Presently, with the troublesome story of race unfolding before us and no American space free of it, many are already about the work of relentlessly and courageously opposing this narrative. Yet I can’t help but feel that more is required – specifically, that more is needed from white people, like me. What can we do to join with those who are already well practiced in fostering community and coming together to mutually counter oppressive whiteness?
I sense other white people feel this too. I hear many of us asking, what can I do? While I cannot definitively say what another person’s contribution is to make, I know that white people are essential to the work of righting racial wrongs, are critical in rejecting the established narrative of whiteness and are needed to create a new and better story. A place we can start is with trusting that to be white is to be racialized, owning that we have a part to play and sharing our stories with one another.
For me, because race is a part of my story that I have not paid meaningful attention to, it is a piece in need of examination. This means that in the day-to-day living of life, I mark the ways whiteness influences me – my perspective-taking, my actions and how I am in relationships. I’ve come to know that the story of who I am is forged in relationship and place. For this reason, I take care to notice what my relationships look like and ask who do I share space with? Because I am differently impacted by whiteness in different places, I take in the spaces that I occupy and continually ask, what do these places tell me about whiteness?
There are many possibilities for our collective narrative of race in the US, we are not held captive so that we can only preserve our current story.

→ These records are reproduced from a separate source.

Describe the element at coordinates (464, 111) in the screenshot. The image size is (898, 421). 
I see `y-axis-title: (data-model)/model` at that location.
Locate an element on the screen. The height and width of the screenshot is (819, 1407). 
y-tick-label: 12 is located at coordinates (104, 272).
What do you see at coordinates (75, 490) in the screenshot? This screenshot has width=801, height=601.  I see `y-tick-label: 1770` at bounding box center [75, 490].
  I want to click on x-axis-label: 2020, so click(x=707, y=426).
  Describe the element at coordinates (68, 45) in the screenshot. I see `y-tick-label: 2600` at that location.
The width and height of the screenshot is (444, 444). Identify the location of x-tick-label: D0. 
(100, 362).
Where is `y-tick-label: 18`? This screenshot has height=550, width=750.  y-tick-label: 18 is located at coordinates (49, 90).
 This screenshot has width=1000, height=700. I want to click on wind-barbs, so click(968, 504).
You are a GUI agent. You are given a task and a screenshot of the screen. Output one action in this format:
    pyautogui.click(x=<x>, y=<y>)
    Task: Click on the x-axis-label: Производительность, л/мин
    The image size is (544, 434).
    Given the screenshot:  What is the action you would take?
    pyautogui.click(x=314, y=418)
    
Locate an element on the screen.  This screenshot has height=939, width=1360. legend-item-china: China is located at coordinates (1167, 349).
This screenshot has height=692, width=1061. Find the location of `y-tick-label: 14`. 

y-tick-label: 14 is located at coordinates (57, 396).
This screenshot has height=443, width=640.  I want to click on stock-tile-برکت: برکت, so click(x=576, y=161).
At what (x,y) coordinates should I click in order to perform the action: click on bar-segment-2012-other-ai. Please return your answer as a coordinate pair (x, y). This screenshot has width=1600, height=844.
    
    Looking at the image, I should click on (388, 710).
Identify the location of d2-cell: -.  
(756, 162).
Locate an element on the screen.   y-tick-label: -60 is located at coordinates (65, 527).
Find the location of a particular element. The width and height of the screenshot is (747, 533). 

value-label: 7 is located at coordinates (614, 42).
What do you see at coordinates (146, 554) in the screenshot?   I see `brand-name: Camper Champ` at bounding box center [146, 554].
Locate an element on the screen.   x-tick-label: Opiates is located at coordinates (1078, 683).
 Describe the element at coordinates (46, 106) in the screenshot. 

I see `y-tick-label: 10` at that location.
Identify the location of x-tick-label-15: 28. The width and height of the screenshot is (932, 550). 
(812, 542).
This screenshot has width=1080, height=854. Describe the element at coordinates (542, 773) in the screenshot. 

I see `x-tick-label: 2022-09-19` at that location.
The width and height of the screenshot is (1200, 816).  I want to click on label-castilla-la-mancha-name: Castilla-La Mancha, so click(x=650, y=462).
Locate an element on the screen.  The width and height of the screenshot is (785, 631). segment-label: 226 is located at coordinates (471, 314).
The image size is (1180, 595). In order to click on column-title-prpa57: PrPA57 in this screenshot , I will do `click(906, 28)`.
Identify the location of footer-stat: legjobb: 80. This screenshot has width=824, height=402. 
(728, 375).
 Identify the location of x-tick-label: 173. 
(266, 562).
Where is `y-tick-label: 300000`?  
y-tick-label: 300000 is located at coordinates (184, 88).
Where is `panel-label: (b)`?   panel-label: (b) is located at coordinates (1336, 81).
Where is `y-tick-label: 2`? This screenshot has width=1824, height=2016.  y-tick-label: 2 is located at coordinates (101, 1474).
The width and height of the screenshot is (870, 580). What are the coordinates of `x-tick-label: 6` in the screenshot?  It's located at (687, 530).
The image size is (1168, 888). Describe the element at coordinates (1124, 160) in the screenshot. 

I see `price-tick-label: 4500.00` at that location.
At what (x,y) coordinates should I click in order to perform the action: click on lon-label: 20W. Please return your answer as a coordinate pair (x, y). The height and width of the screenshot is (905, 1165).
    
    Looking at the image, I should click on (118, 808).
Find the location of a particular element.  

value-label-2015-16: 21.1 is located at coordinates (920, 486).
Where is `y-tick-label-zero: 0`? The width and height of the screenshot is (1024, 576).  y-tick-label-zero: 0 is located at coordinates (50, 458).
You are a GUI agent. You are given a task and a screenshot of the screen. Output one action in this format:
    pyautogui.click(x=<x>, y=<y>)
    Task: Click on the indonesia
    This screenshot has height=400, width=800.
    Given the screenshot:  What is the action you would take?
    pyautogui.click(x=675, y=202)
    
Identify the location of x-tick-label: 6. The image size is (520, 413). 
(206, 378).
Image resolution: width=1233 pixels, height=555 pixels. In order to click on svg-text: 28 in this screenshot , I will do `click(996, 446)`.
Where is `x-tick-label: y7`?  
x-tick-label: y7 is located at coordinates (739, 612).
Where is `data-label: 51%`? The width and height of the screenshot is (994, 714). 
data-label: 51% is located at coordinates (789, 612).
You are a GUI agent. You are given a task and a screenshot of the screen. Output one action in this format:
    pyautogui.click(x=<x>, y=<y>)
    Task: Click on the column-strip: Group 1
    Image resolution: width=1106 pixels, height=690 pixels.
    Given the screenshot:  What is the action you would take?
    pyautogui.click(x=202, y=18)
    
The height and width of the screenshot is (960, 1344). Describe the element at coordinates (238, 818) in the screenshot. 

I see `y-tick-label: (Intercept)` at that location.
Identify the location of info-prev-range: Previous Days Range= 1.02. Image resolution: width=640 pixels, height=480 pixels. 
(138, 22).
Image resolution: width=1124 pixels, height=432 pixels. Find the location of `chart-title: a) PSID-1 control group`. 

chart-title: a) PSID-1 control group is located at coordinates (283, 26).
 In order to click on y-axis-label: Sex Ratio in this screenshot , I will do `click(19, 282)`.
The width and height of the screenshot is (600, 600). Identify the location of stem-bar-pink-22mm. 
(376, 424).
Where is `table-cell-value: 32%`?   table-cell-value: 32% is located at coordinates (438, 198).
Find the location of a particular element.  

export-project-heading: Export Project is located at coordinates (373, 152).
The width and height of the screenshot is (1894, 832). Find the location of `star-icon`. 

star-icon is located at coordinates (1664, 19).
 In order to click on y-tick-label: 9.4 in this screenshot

Michael White, a narrative therapist wrote, “Where there is violence there is always response and resistance, the acknowledgement of which helps open up alternative story lines.” (2004, p. 47) People who have been marginalized by whiteness have much skill and knowledge in responding to and resisting the violence of white supremacy because their lives and humanity depend on it. In what ways am I acknowledging, honoring and learning from this? How am I responding to and resisting the violence of whiteness? Though in different ways, my life and humanity too depend on it.
White, M. (2004). Working with people who are suffering the consequences of multiple trauma: A narrative perspective. International Journal of Narrative Therapy and Community, (1), 44-75.